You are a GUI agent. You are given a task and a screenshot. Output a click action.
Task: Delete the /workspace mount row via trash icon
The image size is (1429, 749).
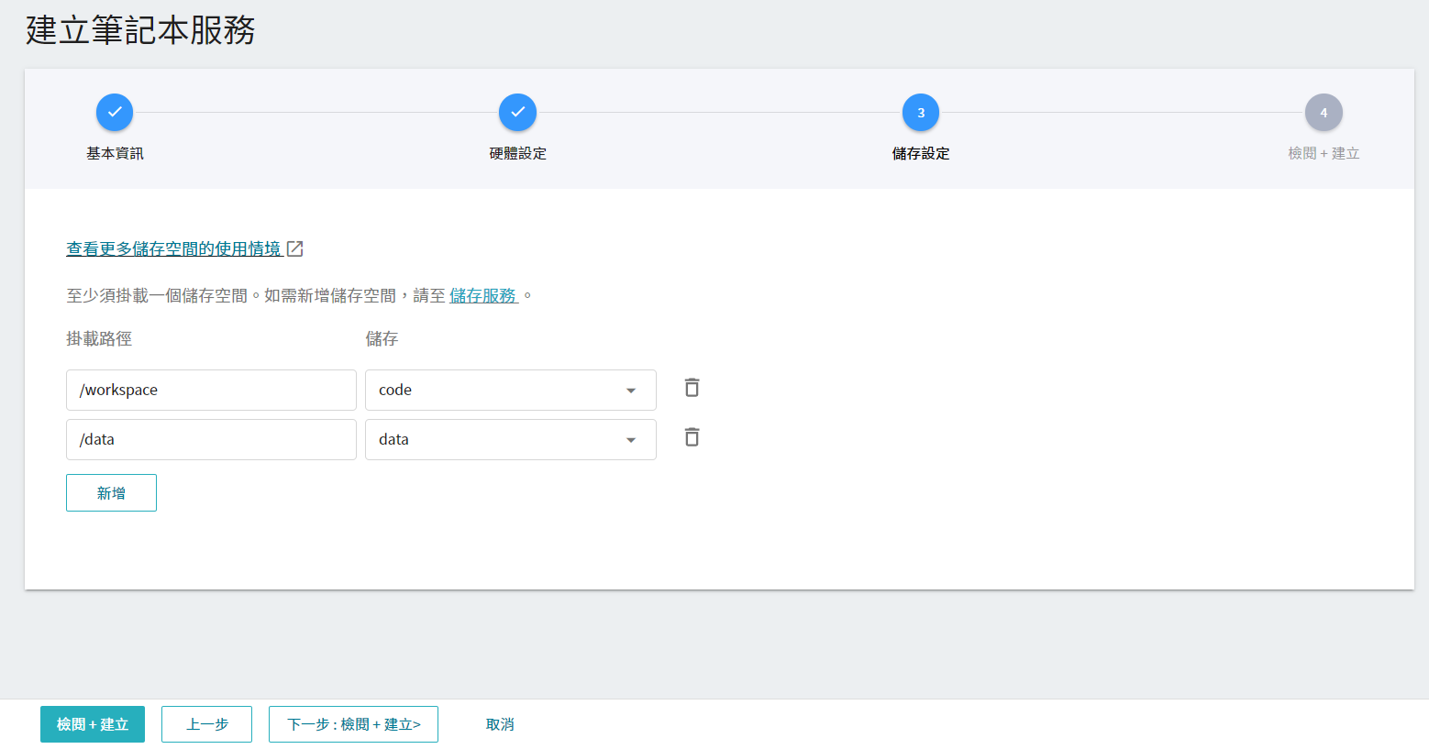[692, 388]
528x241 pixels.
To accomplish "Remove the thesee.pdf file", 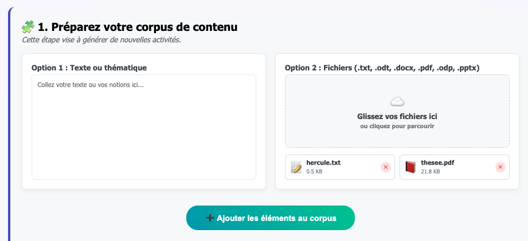I will point(500,167).
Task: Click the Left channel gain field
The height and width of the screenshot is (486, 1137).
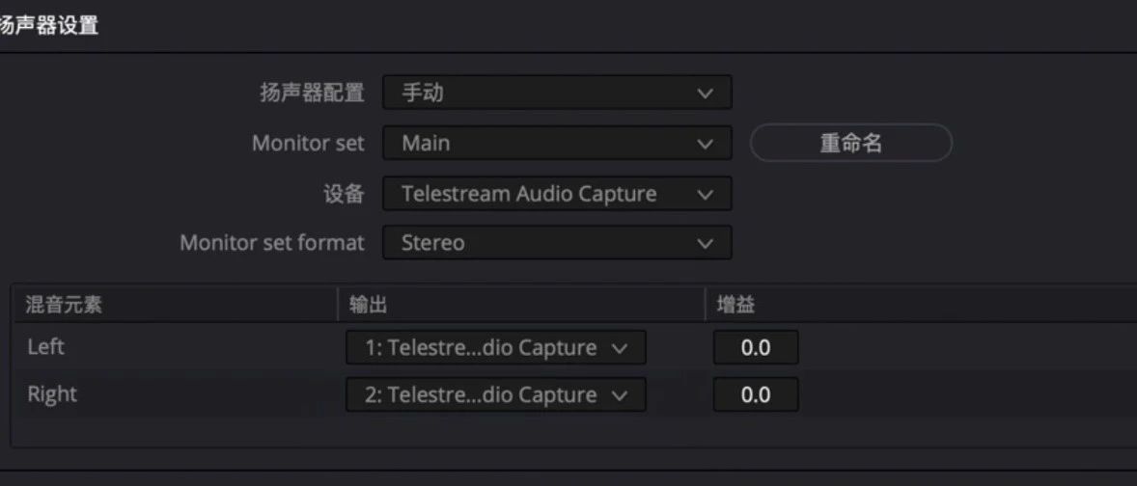Action: click(x=755, y=348)
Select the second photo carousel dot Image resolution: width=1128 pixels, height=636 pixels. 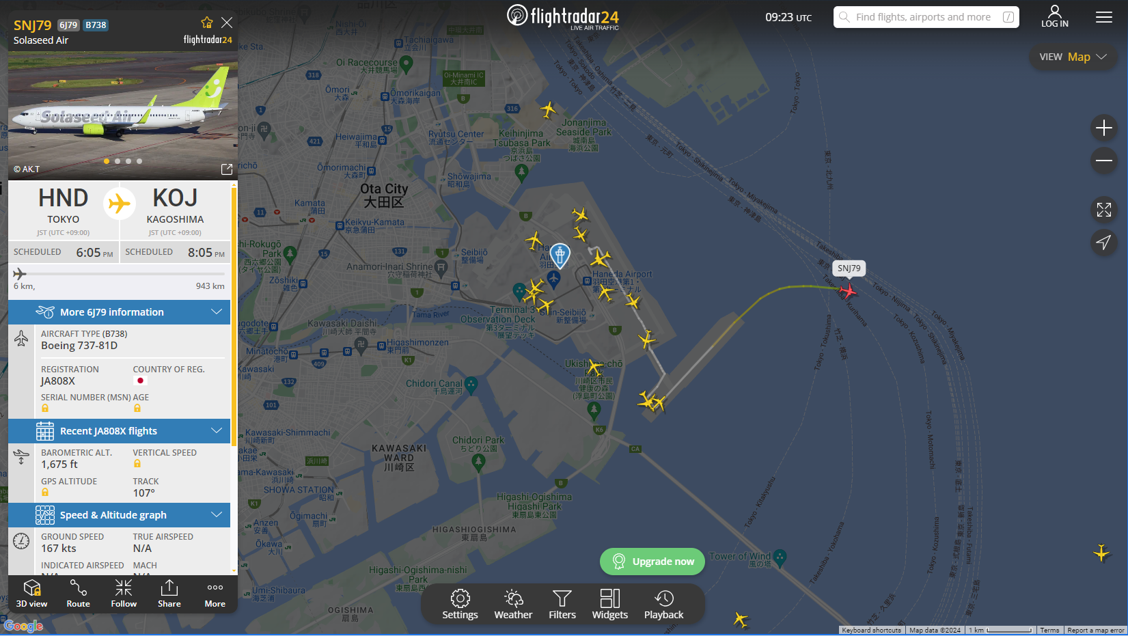[118, 161]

[Exercise]:
Leave the pictures out and reproduce exactly the lines from the top of the listing above through the line with "528x241 pixels.".

[Finished task]:
You are a GUI agent. You are given a task and a screenshot. Output a click action.
Task: Delete the /workspace mount row via trash icon
The image size is (1429, 749).
[692, 388]
528x241 pixels.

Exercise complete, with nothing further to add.